寿司図鑑 594貫目
寿司図鑑1~856貫目は旧コンテンツからの移行データの為、小さい写真の記事が多くあります。

苛魚/イラ

いら / イラ
苛魚/イラ
握り

イラという魚、ときどき市場で見かけるのだけど手が出ない。
 だいたい一定の評価のない魚というのは仲卸でも値の付け方に苦労するのだろう。
 荷受けから安く買ったとしても、その安い値段で仲卸で店売りして売れるものやら、自信がないだろうし、売れ残る可能性は大いにある。
 そこで市場での値段がバラバラとなる。
 非常に安いと取り扱いが悪く、仕入れ値よりも遙かに値段を高くして変にきれいに飾っていると、これも嫌な感じだし。

 ボクとしては大型で鮮度のいいものはある程度高くていいと思っている。
 それだけの価値がある。
 逆に鮮度の落ちたもの、小さいものに価値はないとも思うのだ。

 さて、今回のものは和歌山県産のもので体長30センチ強、重さ1.2キロもある。
 鮮度も抜群にいいのでキロ当たり1000円は安すぎるのだ。
 八王子綜合卸売協同組合『マルコウ水産』にあったのを、安いと感じながら、それでも値切って買うのが私流である。

 これを三枚に卸して皮付きのまま、昆布締めにする。
 作り方は簡単至極。
 振り塩をして二時間。
 塩を洗い流して、昆布に包んで半日おいただけ。

 寿司職人の渡辺隆之さんには、この昆布締めの皮目をあぶって握っていただく。
 実はこれから秋にかけて、本種を含むベラ科、アオダイなどのフエダイ科など熱帯、亜熱帯、暖海系の魚を握りにする機会が増える。
 この多くが握りの種となったことのないものばかり。
 いうなれば握って食べると言うこと自体が冒険である。
 そのうまさ、まずさに一喜一憂する。
 今回のイラ、たかさんともども口に放り込んだ途端に笑顔になる。
 この喜びは、マグロなどの定番的なものを食べたとしても感じられるものではない。
 素晴らしい。
 皮自体、皮下にコクのある層があり、身はややモチモチしている。
 甘味がまず感じられて、旨味も充分にあり、全体の味わいが適度に複雑なので、殷々とうまさが続く。

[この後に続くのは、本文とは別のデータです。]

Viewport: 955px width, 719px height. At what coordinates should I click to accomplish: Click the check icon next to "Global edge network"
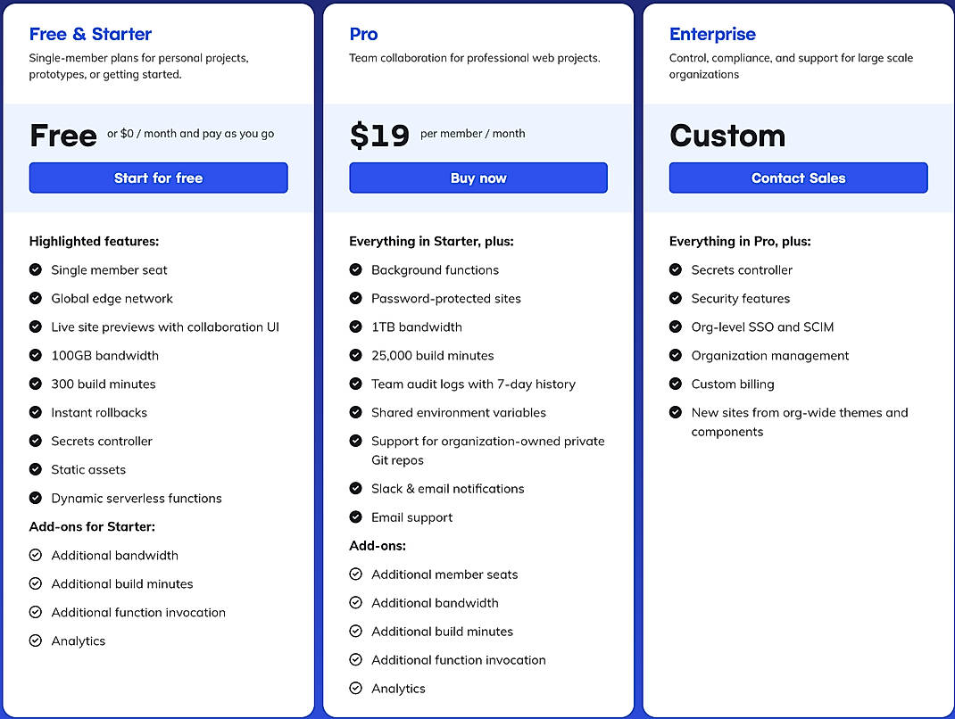coord(36,298)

 イラの産卵期は夏で、旬は産卵期とは関係なく冬だとばかり思っていた。
 なぜなら夏のイラにはなんどもイヤな思いをしているのだ。
 まことに魚を極めるというのは道通しなのだ、の感を強くする。

 たかさんがボードに「いら昆布締め」と書いている。
 振り向いて、
「売れなくてもいいね。ウチに持って帰りたいよ」
 これが、たかさんの最大の賛辞であることは間違いない。

寿司ネタ(made of)

イラ
Wrasse, Tuskfish

イラ
関東では珍しいというほどではないが入荷量が少なく、一般的な小売り店で売られているのことは少ない。大型で身に厚みがあるものの、知名度は低い。